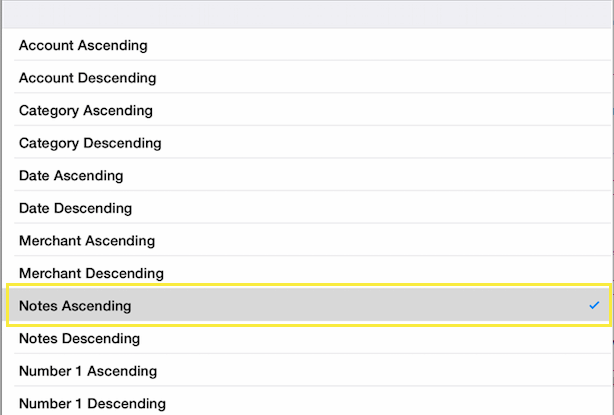The image size is (614, 415).
Task: Select Number 1 Descending at list bottom
Action: (308, 402)
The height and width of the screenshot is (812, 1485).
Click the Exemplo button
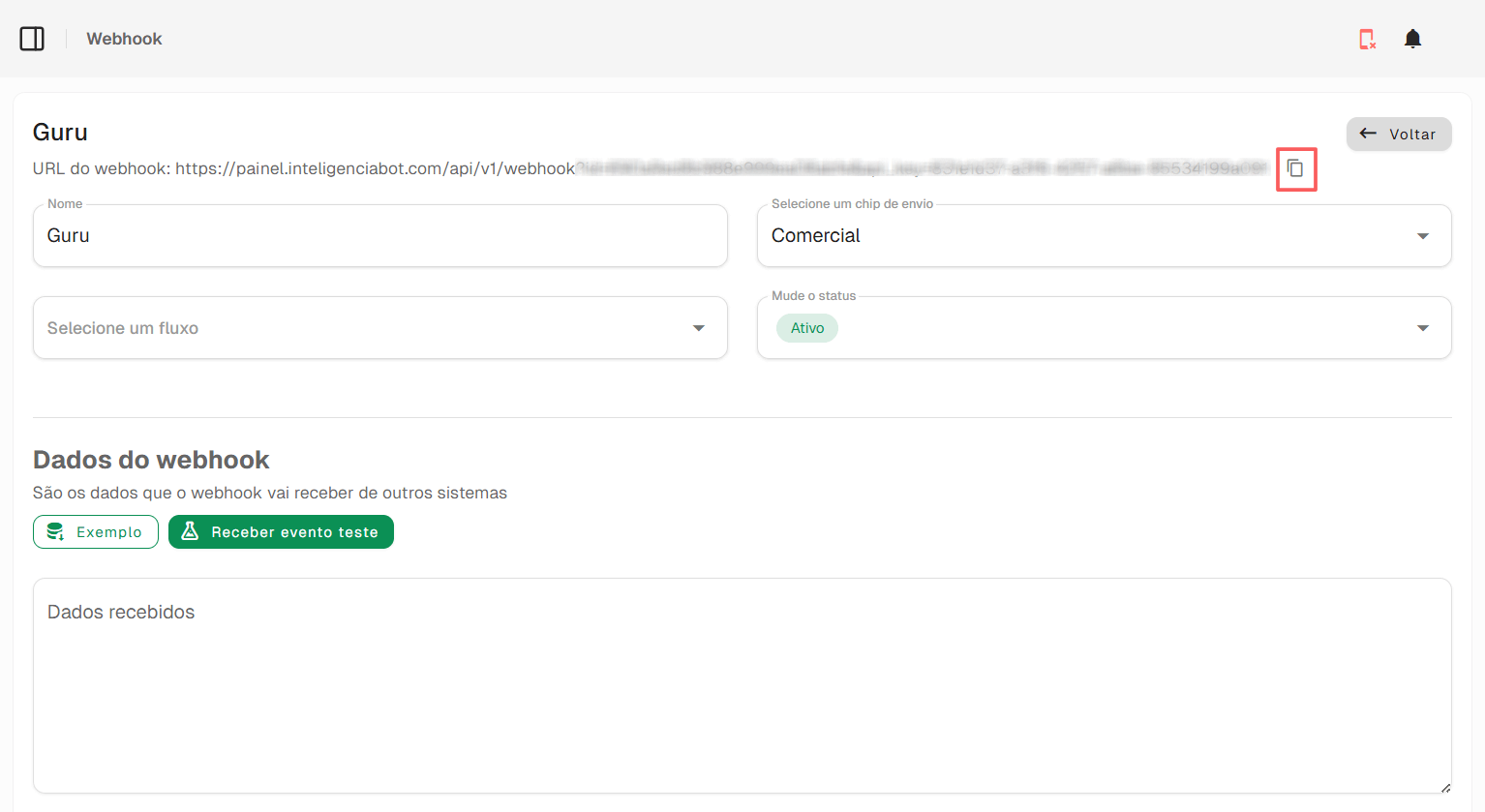tap(96, 531)
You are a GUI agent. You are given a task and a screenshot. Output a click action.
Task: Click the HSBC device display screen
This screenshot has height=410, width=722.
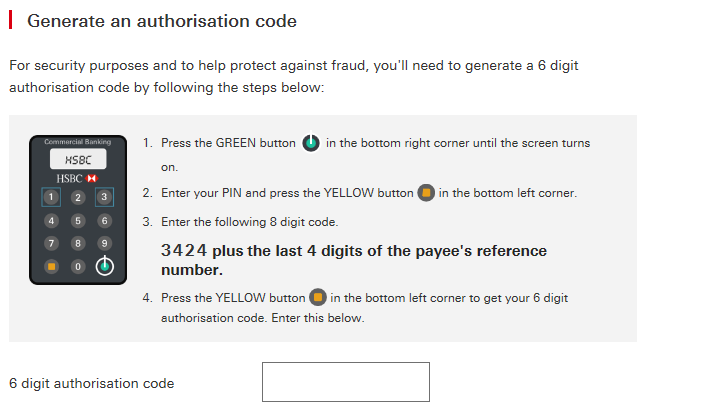click(78, 159)
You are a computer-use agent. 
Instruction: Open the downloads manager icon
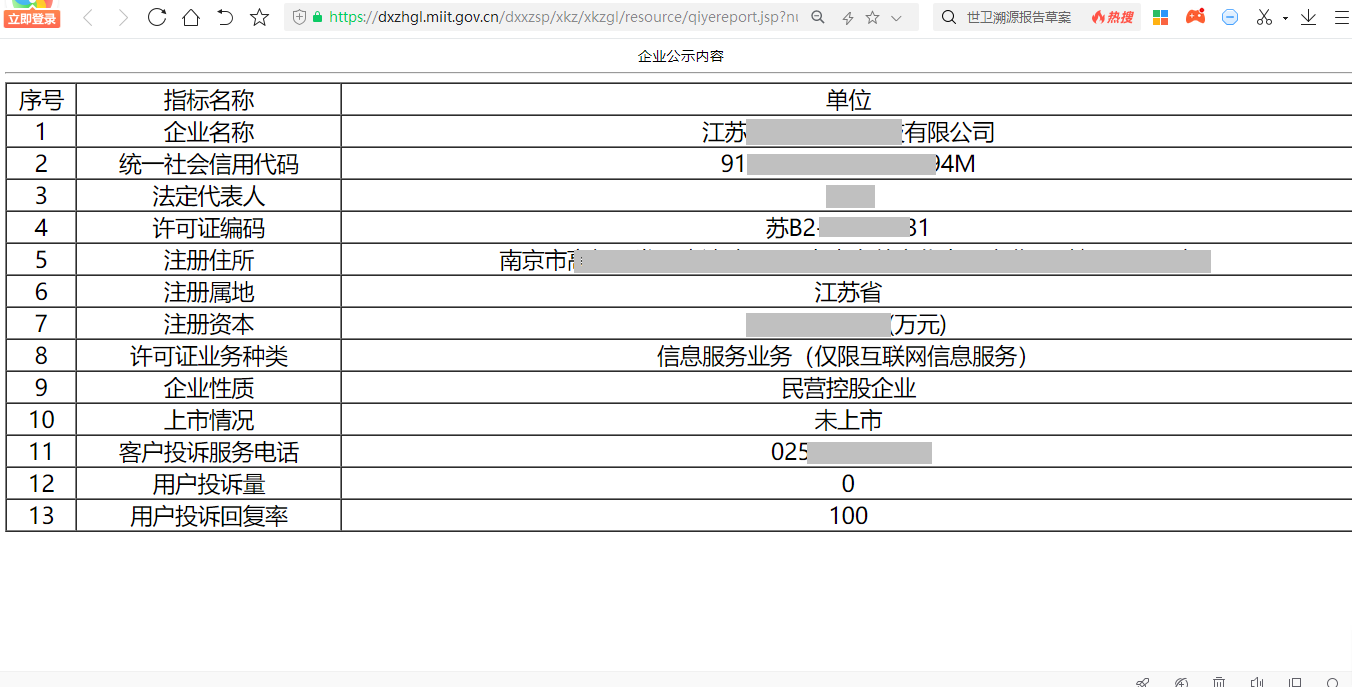click(x=1308, y=17)
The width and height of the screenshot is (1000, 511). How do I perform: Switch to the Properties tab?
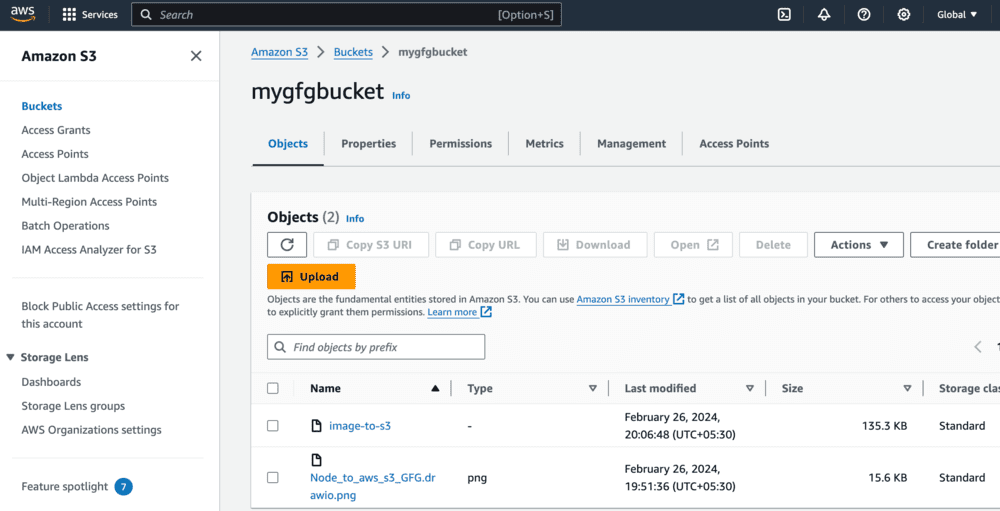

Aim of the exercise
From the records above, return exactly the lines running from the one that contains "The height and" down to the one that contains "You are a computer-use agent.", both included, without any pictures.

Solution for this exercise
The height and width of the screenshot is (812, 1485).
Click the Exemplo button
tap(96, 531)
You are a GUI agent. You are given a task and a screenshot. Output a click action.
Task: Click the HSBC device display screen
This screenshot has height=410, width=722.
click(78, 159)
You are a computer-use agent. 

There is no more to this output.